The rate of primary and secondary syphilis, the earliest and most infectious stages of the disease, rose 8 percent to 2.7 cases per 100,000 people last year, the fourth straight year of increase since an all-time low in 2000, the CDC said. In 2003, the rate was 2.5 cases per 100,000 persons.
Though syphilis is rarer in the United States than gonorrhea and chlamydia, health officials said its rise was occurring primarily among men who have sex with men. Syphilis can cause insanity and death if left untreated.
A separate CDC analysis estimated men with male sex partners accounted for 64 percent of early-stage syphilis cases in 2004, up from just 5 percent in 1999. Cities with large gay populations had some of the highest rises in syphilis cases, topped by San Francisco.
"We do have good evidence that men are engaging in higher risk behaviors," said Ronald Valdiserri, acting director of the CDC's HIV, STD and Tuberculosis prevention programs.

→ Complete the following
(A) Summarize the syphilis report in two sentences.
(B) Copy the syphilis report from the words "The rate of" through the words "by San Francisco.", and swap "CDC" for "Centers for Disease Control and Prevention" wherever it occurs in that span.

→ Dataset extract
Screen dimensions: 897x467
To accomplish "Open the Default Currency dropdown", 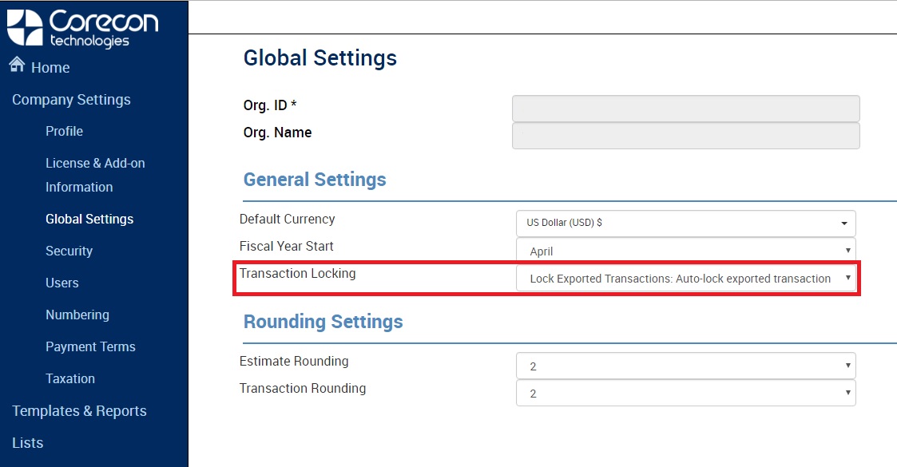I will (x=686, y=223).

→ Completed exercise
(A) The rate of primary and secondary syphilis rose 8 percent to 2.7 cases per 100,000 people last year, the fourth straight year of increase since an all-time low in 2000. Health officials said the rise was occurring primarily among men who have sex with men, who a separate CDC analysis estimated accounted for 64 percent of early-stage syphilis cases in 2004, up from 5 percent in 1999.

(B)
The rate of primary and secondary syphilis, the earliest and most infectious stages of the disease, rose 8 percent to 2.7 cases per 100,000 people last year, the fourth straight year of increase since an all-time low in 2000, the Centers for Disease Control and Prevention said. In 2003, the rate was 2.5 cases per 100,000 persons.
Though syphilis is rarer in the United States than gonorrhea and chlamydia, health officials said its rise was occurring primarily among men who have sex with men. Syphilis can cause insanity and death if left untreated.
A separate Centers for Disease Control and Prevention analysis estimated men with male sex partners accounted for 64 percent of early-stage syphilis cases in 2004, up from just 5 percent in 1999. Cities with large gay populations had some of the highest rises in syphilis cases, topped by San Francisco.